*Problem to work on*: Look for the word "agent" in the entries below, then copy every line that has it.
**** Given records
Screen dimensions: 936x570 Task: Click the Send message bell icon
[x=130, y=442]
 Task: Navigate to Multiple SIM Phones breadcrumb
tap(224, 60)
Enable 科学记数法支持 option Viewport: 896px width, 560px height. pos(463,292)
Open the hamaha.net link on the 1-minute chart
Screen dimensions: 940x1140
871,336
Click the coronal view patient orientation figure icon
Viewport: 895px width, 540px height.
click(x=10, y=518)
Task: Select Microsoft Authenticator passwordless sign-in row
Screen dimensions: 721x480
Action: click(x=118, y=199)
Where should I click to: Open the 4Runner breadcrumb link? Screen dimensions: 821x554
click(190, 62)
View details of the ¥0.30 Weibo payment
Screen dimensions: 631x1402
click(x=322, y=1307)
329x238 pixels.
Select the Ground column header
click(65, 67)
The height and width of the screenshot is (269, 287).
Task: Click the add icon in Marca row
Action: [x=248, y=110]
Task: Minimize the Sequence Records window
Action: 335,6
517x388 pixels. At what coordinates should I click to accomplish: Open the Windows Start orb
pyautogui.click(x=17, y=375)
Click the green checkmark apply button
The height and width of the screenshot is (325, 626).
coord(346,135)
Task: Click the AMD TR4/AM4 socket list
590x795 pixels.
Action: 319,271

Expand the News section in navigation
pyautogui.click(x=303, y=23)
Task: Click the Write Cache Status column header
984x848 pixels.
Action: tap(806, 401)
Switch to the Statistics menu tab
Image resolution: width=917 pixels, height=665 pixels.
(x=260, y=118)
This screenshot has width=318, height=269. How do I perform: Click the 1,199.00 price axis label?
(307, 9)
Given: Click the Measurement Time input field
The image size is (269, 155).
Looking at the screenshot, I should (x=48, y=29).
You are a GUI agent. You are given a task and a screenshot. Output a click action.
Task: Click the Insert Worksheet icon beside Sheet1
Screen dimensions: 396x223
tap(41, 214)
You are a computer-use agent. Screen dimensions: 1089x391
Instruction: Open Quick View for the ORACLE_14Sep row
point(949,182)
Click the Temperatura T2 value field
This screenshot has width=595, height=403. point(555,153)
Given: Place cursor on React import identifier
********
*Written solution*:
You are a GUI agent. You are given a task and a screenshot. Output a click action.
You are a computer-use agent. Screen dimensions: 1089x391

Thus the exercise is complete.